Je le relis comme on revisite un édifice ancien : non pour vérifier ce que l’on sait déjà, mais pour mesurer ce qui, en soi, a évolué. Ce court essai n’est pas un traité d’esthétique japonaise ; c’est une méditation subtile sur la difficulté d’intégrer la modernité technique sans détruire l’atmosphère d’un lieu.
Tanizaki décrit avec une lucidité presque douloureuse les efforts pour dissimuler les câbles électriques, camoufler les interrupteurs, apprivoiser l’ampoule dans une maison traditionnelle. Il ne refuse ni l’électricité, ni le gaz, ni le chauffage. Il cherche à les introduire sans rompre la continuité sensible de l’espace. Ce geste — faire entrer le nouveau sans violenter l’ancien — constitue, à mes yeux, le cœur même de la restauration. Restaurer ne signifie pas refuser le progrès, mais le faire dialoguer avec l’épaisseur du temps.

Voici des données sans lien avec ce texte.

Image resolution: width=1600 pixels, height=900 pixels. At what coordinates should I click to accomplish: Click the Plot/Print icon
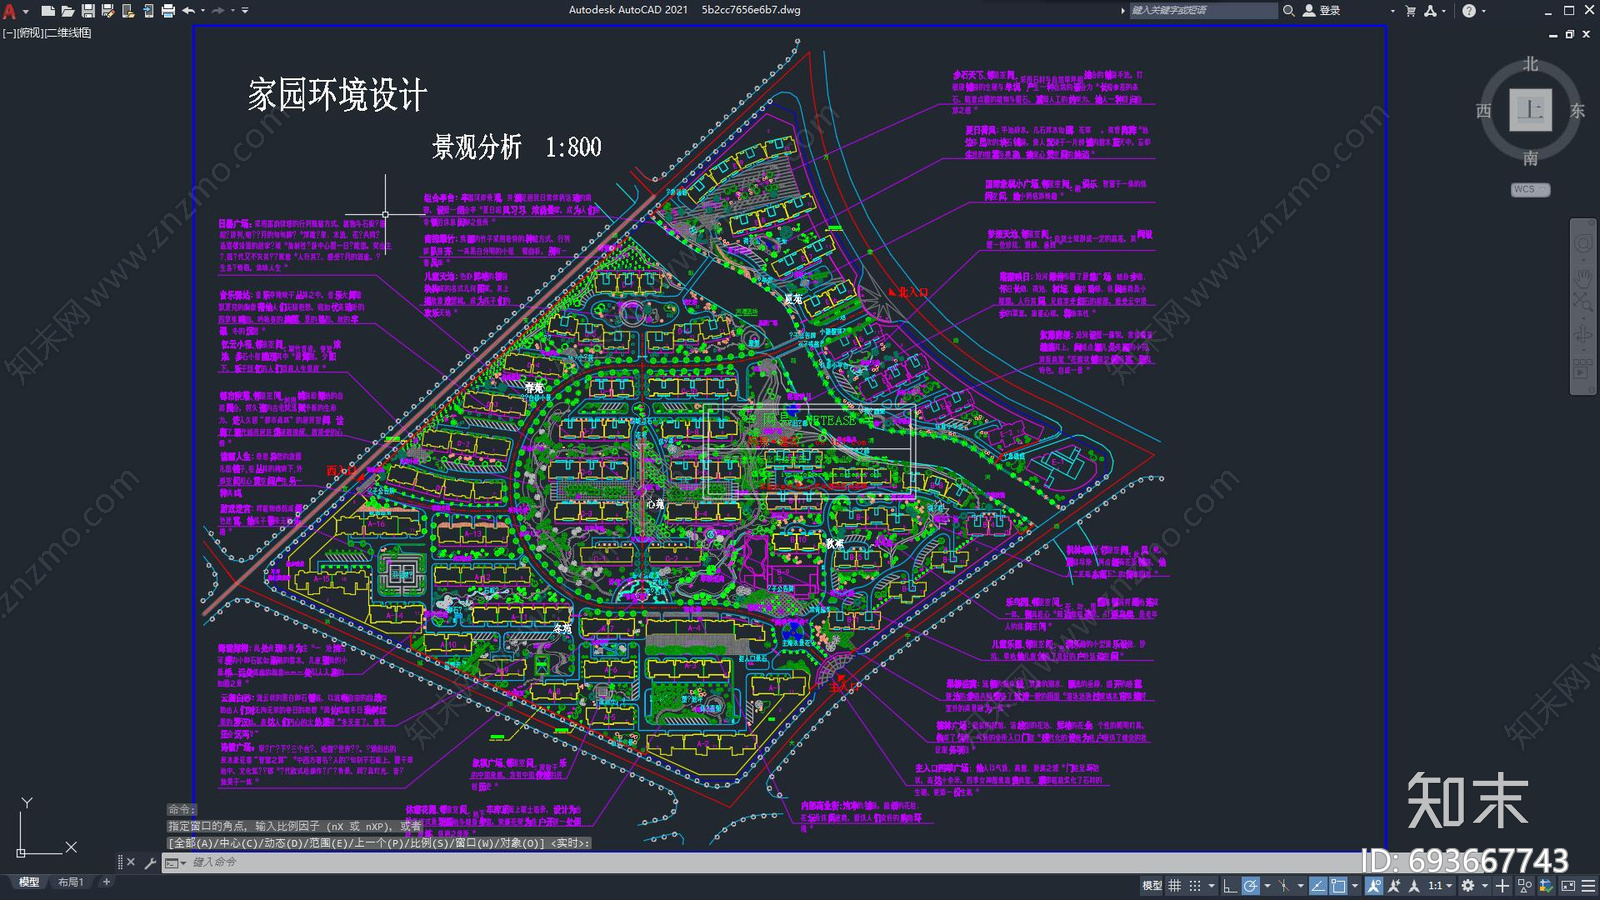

Ce texte est aussi une leçon sur la lumière. La lumière ne vaut que par l’ombre qui la contient. Toute l’histoire du baroque nous l’a enseigné : la lumière n’est jamais une évidence, elle est tension, filtrage, retenue. Elle révèle sans exhiber. L’architecture n’est pas un objet surexposé ; elle est une vibration entre clair et obscur. Restaurer, dans ce sens, consiste à introduire de la lumière sans éblouir, à intervenir sans effacer la profondeur.
J’aime particulièrement chez Tanizaki sa défense du mat, de la patine, des surfaces qui absorbent plutôt qu’elles ne reflètent. Une défense de la nuance contre la saturation. À l’heure des transparences absolues et des espaces uniformément éclairés, cette méditation demeure d’une actualité frappante.
Sans doute est-ce pour cela que ce livre résonne si fortement avec ma manière d’entendre le métier : restaurer presque sans toucher, agir dans l’immatériel, exploiter des ressources minimes, accepter que la pénombre fasse partie intégrante de l’architecture. Certaines valeurs n’existent que lorsqu’une part demeure dans l’ombre.
Luis Cercos, Condé-sur-Risle, février 2026.